Une exposition dans un lieu de fierté

— Par Aimé Charles-Nicolas —

De nombreux médias (leur nombre dépasse 70 sur Google ! je n’ai pas pris le temps d’aller plus loin) soulignent que La Martinique occupe la deuxième place parmi les pays étrangers qui ont eu le privilège d’accueillir l’exposition prestigieuse intitulée Révélation ! Art contemporain du Bénin. Et tous retiennent que l’exposition est exceptionnelle. Il est probable que le déplacement du chef de l’état béninois a renforcé la dimension internationale de l’évènement. On note que la plupart des médias internationaux s’intéressent davantage au contenu de l’exposition qu’à la polémique sur l’Habitation Clément.

Elle est pourtant intéressante, cette vieille polémique que nous connaissons par cœur qui conteste le choix du lieu et dont le retour est dû sans doute à l’éclat international de l’exposition. À ce propos, ce sont les historiens Philippe Pierre-Charles et Gilbert Pago qui écrivent, ce 20 décembre au sujet de l’Habitation Clément « haut-lieu, dit-on, de l’abomination esclavagiste ; on est tout de même contraint de s’interroger : dans un pays qui a vécu deux siècles sous la rigoise, existe-t-il un lieu où le claquement du fouet n’a pas résonné, ne s’est pas gravé dans la mémoire historique ? »

Pourquoi cette fixation sur l’Habitation Clément ?

Poursuivons leur raisonnement, sans eux : pourquoi cette fixation sur l’Habitation Clément ? De nombreux lieux en Martinique pourraient témoigner de l’esclavage, chacun à sa manière, les uns sur un mode chemin de croix (les exactions, la souffrance, l’omniprésence du fouet), d’autres sur la vie quotidienne dans une habitation (la Savane des esclaves de Gilbert Larose, la Pagerie par Manuella Yung Hing), d’autres insistant sur la résistance (comme un fort Delgrès martiniquais ou bien les statues de Nèg mawon, ou l’actuelle belle exposition du Panthéon « Oser la liberté – Figures des combats contre l’esclavage » par Florence Alexis), d’autres encore sur la résilience (le dernier étage du Musée national de l’histoire et de la culture afro-américaines de Washington).

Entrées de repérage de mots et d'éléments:
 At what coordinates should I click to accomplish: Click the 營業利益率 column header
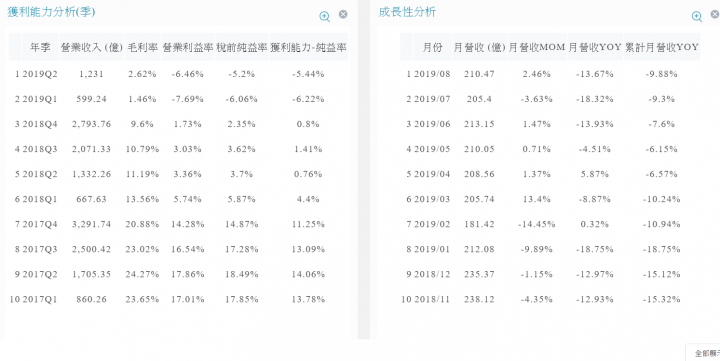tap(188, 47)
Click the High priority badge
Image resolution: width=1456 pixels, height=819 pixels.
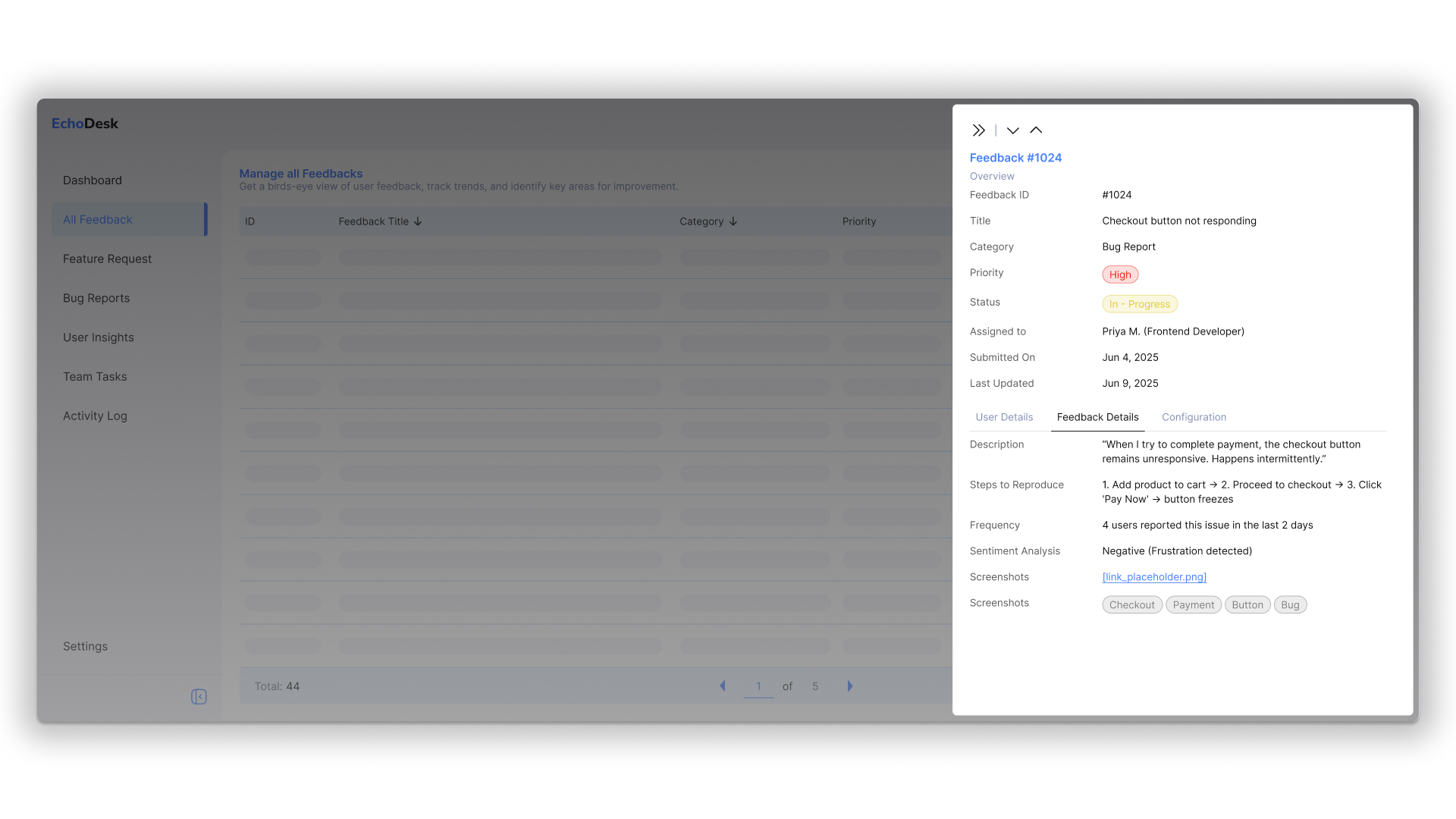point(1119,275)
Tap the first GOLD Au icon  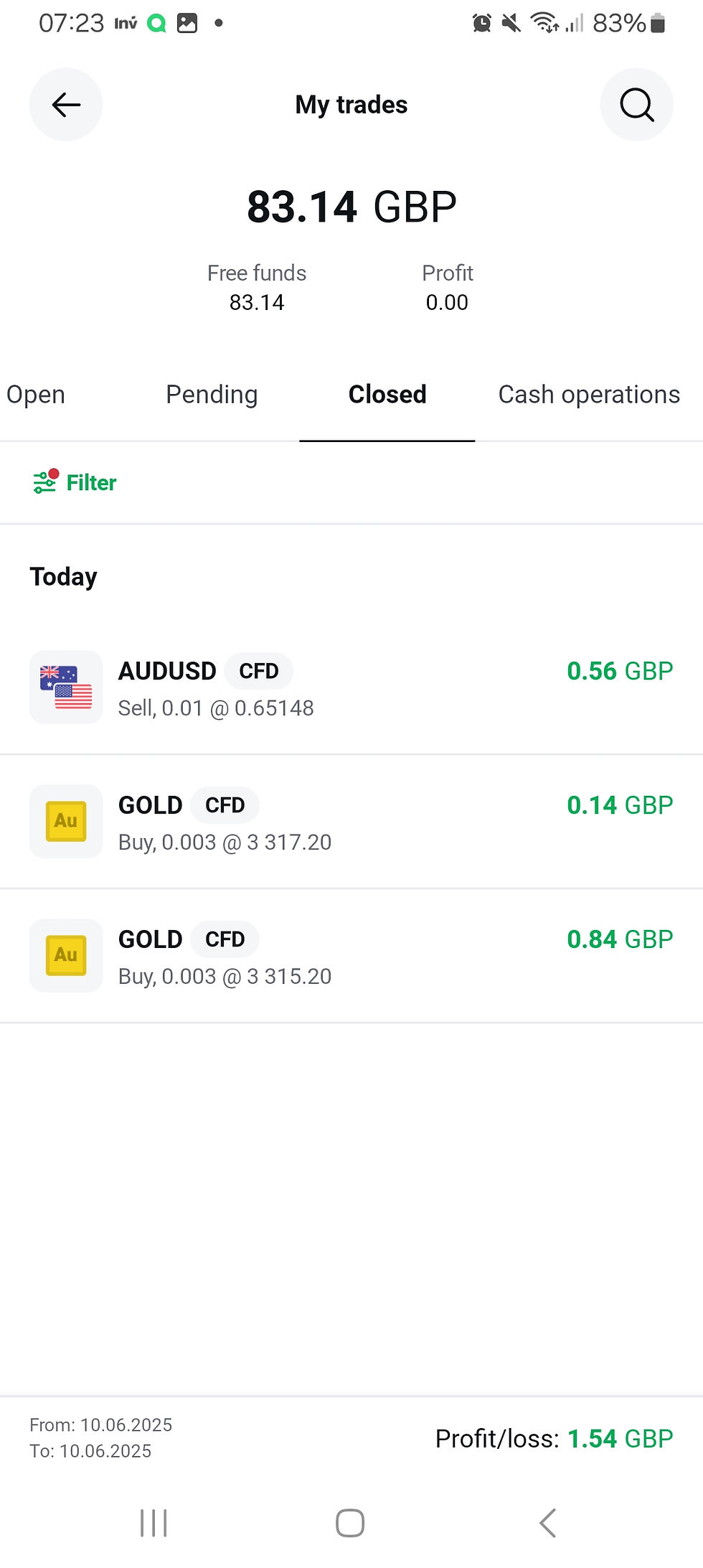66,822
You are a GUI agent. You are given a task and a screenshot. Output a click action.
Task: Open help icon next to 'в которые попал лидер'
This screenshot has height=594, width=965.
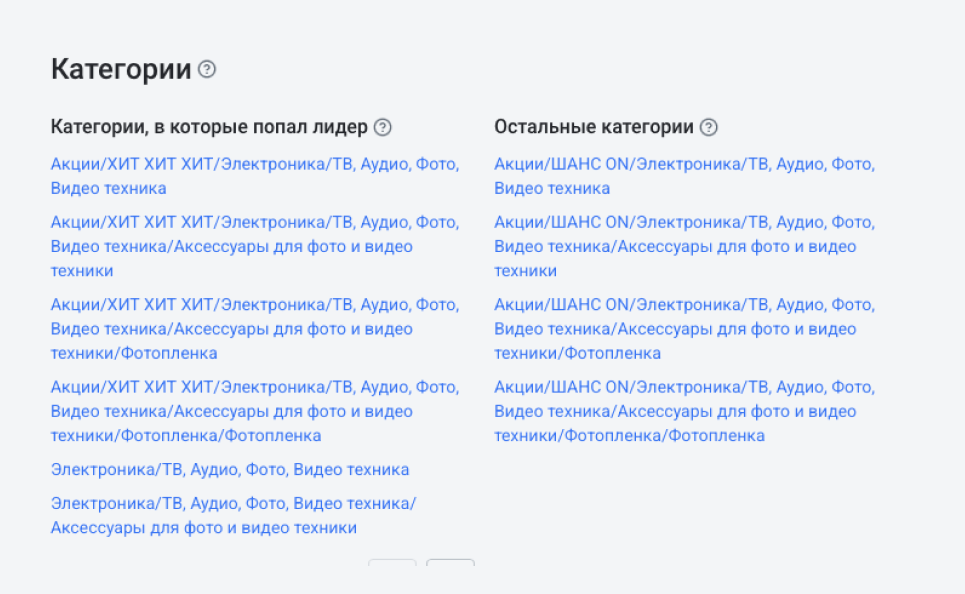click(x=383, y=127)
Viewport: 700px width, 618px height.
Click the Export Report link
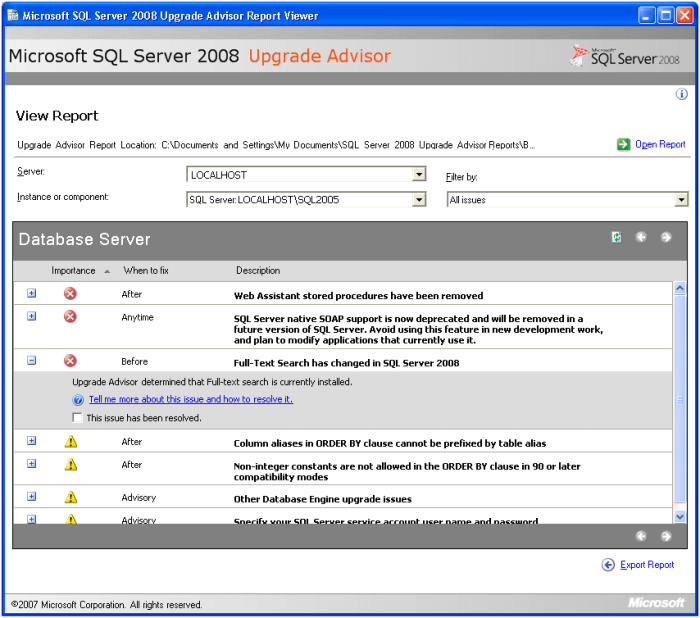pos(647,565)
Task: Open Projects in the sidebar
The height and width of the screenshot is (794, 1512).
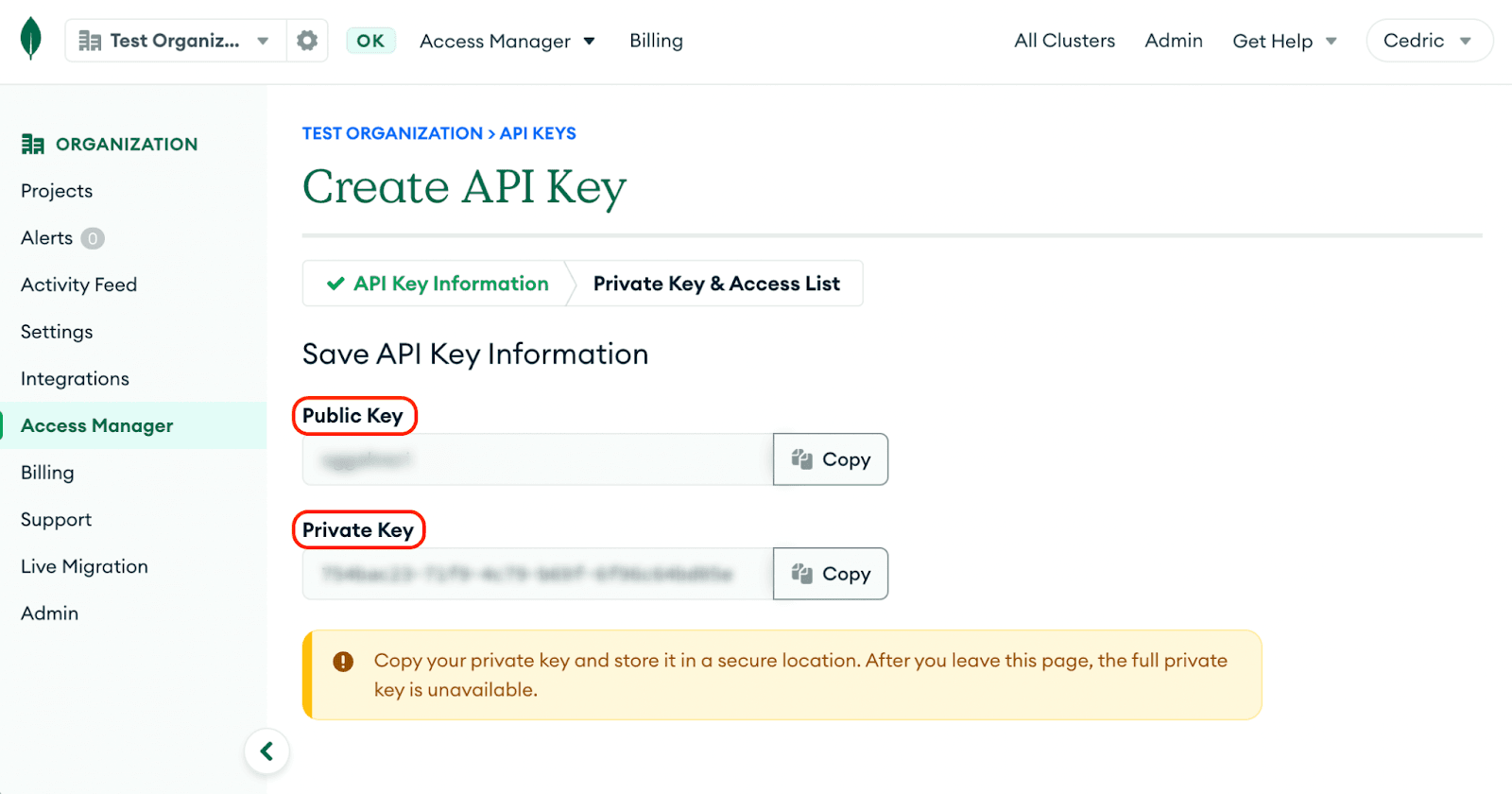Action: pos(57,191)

...

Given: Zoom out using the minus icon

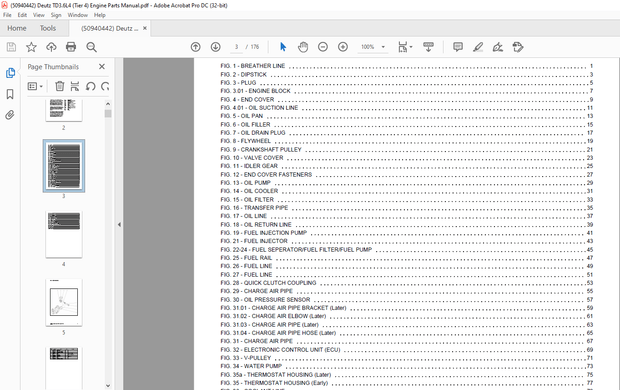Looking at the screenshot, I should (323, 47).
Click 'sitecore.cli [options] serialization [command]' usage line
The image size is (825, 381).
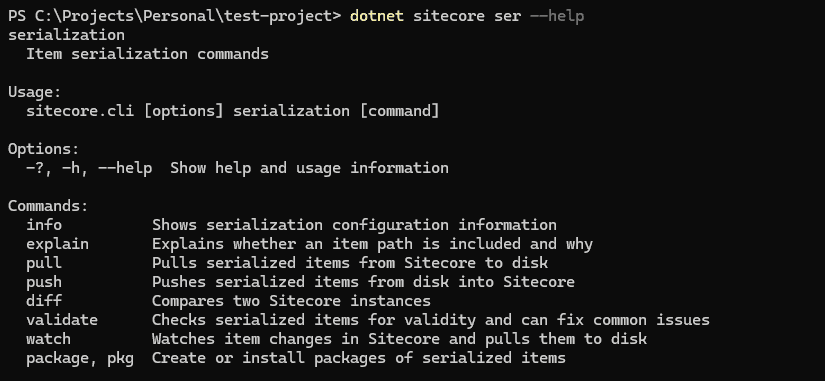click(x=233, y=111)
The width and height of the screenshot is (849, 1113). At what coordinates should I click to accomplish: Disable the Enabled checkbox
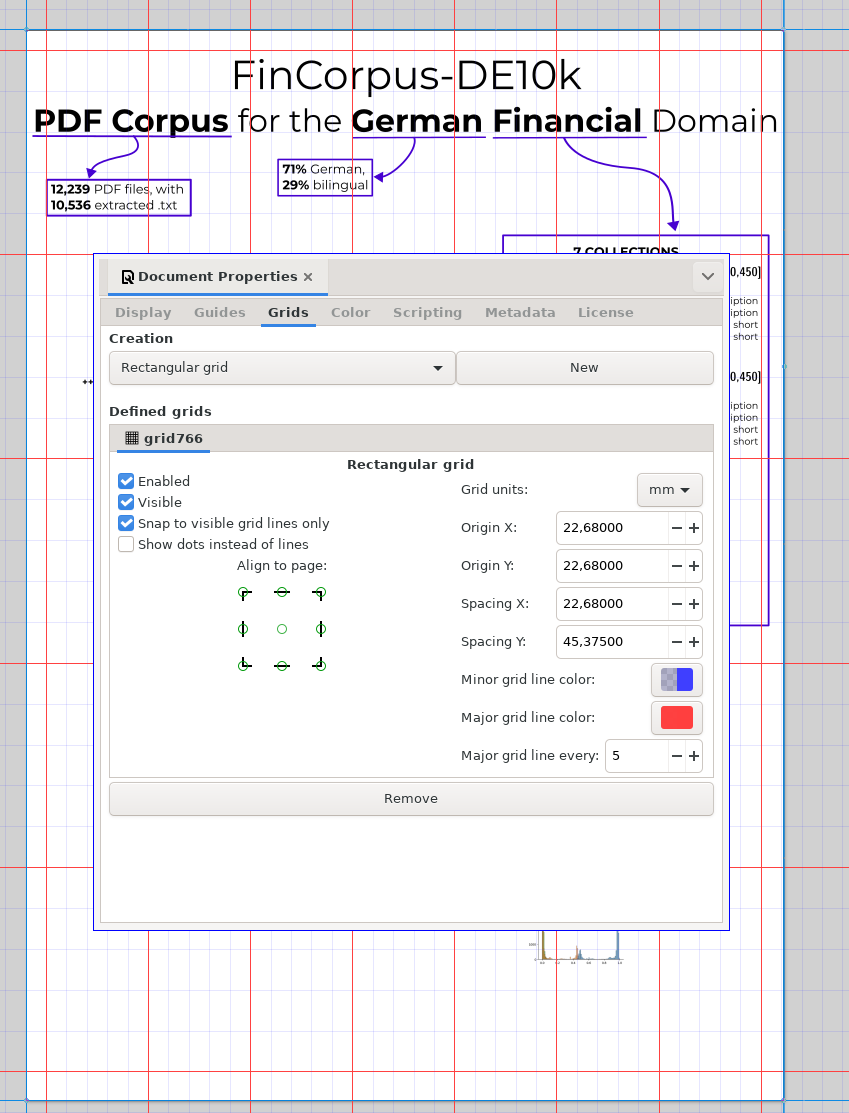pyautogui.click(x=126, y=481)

## TRAVAIL DEMANDÉ
1. Selon le texte sur l'exposition d'art contemporain du Bénin, quel rang la Martinique occupe-t-elle parmi les pays étrangers qui l'ont accueillie ?
2. Poursuivez le texte sur l'exposition d'art contemporain du Bénin en reprenant juste après sa dernière phrase.

## RÉPONSES DANS L'ORDRE
1. La deuxième place.

2.
Justement, la force de l’Habitation Clément c’est cette légitimité dans notre histoire commune marquée par l’esclavage, c’est là justement qu’est sa pertinence pour présenter l’exposition du Bénin. Elle a appartenu à des Noirs et à des Blancs. Elle est le symbole de la complexité de notre histoire, elle aurait pu s’appeler Habitation Simon de Bassigny ou Habitation Virginie de Franqueville mais le nouvel acquéreur en 1986, Bernard Hayot, a préféré la nommer du nom du dernier propriétaire en hommage à ce premier médecin noir de la Martinique.

Aujourd’hui nous connaissons la complexité de cette histoire d’esclavage ici, et aussi sa complexité dans notre relation avec le Bénin. Nous sommes assez adultes pour faire avec. C’est pourquoi la vision manichéenne que nous avons entendue de deux ou trois sources risque d’installer durablement dans l’imaginaire de notre population une tension entre les communautés, une agressivité. Elle contribue à la lourdeur de l’ambiance en Martinique. Elle est dépassée et nous le savons tous depuis longtemps, au moins depuis la plantation le 17 décembre 2001 du Courbaril de la Fraternité par le visionnaire Aimé Césaire et depuis le 10e anniversaire de cette plantation par Serge Letchimy. Césaire explicite sa pensée : « Le courbaril c’est l’enracinement, (je précise : du vivre-ensemble) dans le roc s’il le faut, mais vainqueur grâce à l’entêtement et au vouloir vivre », et Césaire met les points sur les i : « ce qui est valable pour l’arbre est valable pour l’homme ».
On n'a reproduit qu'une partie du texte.